Benali: quasi perfetti, siamo mancati sotto rete

Torreira: «Il gol? Uno schema provato a lungo in allenamento»
CAGLIARI. «Una prova grandissima, da squadra. Purtroppo, non è bastata per portare punti a casa». Il rammarico di Ahmad Benali è a cinque stelle. Il centrocampista chiude con una pagella da protagonista. D’altronde, al Sant’Elia, specie in questa stagione, non è mai facile per nessuno: in quattordici partite il Cagliari di Massimo Rastelli nei ha vinte tredici e pareggiata una. «Abbiamo avuto conferma dei valori, collettivi e individuali della formazione prima in classifica. Ma anche la nostra partita è stata perfetta e si è aperta al meglio. Però, siamo mancati sotto rete. L’abbiamo preparata così, partenza veloce, pressing alto e atteggiamento come al solito. Nel primo tempo potevamo fare almeno tre gol e non ci sarebbe stato nulla da dire. Abbiamo gestito la manovra, messo alle corde il Cagliari e siamo stati superiori anche nelle ripartenze», rilancia il numero 23 della squadra di Massimo Oddo. La sensazione è che il passo falso con la capolista sia una sconfitta tutto sommato indolore. Per certi versi, capace di dare ulteriori certezze ai biancazzurri. «Siamo stati attenti e quasi padroni del campo. Nel secondo tempo, detto che c’era un fallo da rigore di Salamon su Lapadula non fischiato dall’arbitro, il Cagliari è ripartito con una forza diversa». Da qui, la rimonta. Ma senza cedere campo e senza scordare alcune importanti palle gol. «Sì, siamo stati ancora protagonisti e penso alla traversa scheggiata da Lapadula. Storari? È stato decisivo in diverse occasioni. La sua bravura ha fatto il paio con la nostra poca precisione sotto porta. Peccato, perché la prestazione è stata positiva, ma non mettiamo punti in cascina».
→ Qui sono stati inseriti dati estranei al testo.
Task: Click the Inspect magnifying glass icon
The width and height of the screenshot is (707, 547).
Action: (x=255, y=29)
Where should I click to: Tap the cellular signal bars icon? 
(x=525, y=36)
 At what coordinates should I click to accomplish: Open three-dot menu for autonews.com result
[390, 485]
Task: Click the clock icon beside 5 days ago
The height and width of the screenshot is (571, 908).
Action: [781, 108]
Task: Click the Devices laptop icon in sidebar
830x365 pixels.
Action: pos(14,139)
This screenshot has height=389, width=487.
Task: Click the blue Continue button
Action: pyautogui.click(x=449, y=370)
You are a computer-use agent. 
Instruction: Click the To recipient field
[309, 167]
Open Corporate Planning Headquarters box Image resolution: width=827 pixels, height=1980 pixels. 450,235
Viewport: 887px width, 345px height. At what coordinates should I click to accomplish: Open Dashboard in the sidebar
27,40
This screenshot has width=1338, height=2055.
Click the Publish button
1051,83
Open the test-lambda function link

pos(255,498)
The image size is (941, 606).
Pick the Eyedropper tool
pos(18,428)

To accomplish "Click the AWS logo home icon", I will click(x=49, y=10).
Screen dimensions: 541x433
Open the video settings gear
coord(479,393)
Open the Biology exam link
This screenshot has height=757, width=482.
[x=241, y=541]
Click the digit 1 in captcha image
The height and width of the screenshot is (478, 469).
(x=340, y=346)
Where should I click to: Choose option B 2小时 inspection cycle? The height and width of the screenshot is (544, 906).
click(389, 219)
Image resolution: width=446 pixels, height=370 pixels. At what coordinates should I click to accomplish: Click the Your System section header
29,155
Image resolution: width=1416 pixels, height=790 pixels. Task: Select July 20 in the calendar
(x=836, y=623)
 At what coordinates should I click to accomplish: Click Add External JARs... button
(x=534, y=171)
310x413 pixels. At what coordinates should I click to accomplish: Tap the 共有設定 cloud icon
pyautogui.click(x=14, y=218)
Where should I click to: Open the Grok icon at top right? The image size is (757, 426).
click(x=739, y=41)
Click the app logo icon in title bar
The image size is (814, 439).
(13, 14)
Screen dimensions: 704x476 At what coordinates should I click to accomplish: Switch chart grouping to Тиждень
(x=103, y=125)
Originario di Manchester, Benali guarda avanti: «Pensiamo alle prossime due partite in casa. Ripartiamo con l’Ascoli per confermare le nostre potenzialità e proseguire la corsa verso la vetta della classifica».
Dalla mezzala libica al goleador. Lucas Torreira, classe ’96, capace di ghiacciare a lungo i sedicimila dello stadio isolano. «Ho una grande gioia per il gol. Abbiamo provato a lungo lo schema in allenamento. Però, rimane l’amarezza: ho segnato ma non è servito per mettere punti in classifica».
L’uruguaiano si gode l’attimo. La combinazione Memushaj-Caprari- Torreira è stata da manuale. E battere Storari sul suo palo non è roba di tutti i giorni. Il centrocampista di proprietà della Sampdoria in prestito al Pescara accelera: «Potevamo fare quattro gol nel primo tempo, dovevamo chiuderla. Nel secondo tempo il Cagliari è ripartito molto deciso e ci ha messo in difficoltà. Sono pronti per la serie A. Ma ci siamo anche noi: ci crediamo e i tifosi devono essere al nostro fianco così come stanno facendo». Un ringraziamento indiretto per i circa trecento supporter pescaresi giunti al Sant’Elia: cori, canzoni e incitamenti senza sosta. Le tv braccano Torreira. È la sua serata. «Ripeto, un bel primo tempo, abbiamo mostrato quali sono i nostri valori tecnici, individuali e di squadra».
Per la squadra di Oddo arriva il plauso anche degli ex. «Il Pescara? Una squadra fortissima, verrà in A con noi». Parole e musica del polacco Bartosz Salamon. Il centrale del Cagliari abbraccia i suoi ex compagni; saluta lo staff tecnico di Massimo Oddo, scambia la maglia con Caprari e confabula con Zampano, Mandragora e Fiorillo. Insomma, aria comunque positiva nel dopo gara. Da Salamon a Federico Melchiorri. Che apre con fair play: «Saluto tutti i tifosi del Pescara con affetto e amicizia».
A seguire, l’analisi tecnica. Per il centravanti, a secco, ma sempre un incubo per Aresti e compagni, pomeriggio di sacrificio. L’attaccante parte in dribbling: «Abbiamo giocato una grande partita dopo un primo tempo dominato dagli avversari che ci hanno messo in difficoltà. Il calcio spesso premia chi ci crede di più e noi ci abbiamo messo molto per cogliere il risultato e cambiare la partita».
Si torna sul match dell’andata. «I fischi dell’Adriatico? Lasciamo stare. Voglio e vorrò sempre bene a Pescara e ai pescaresi».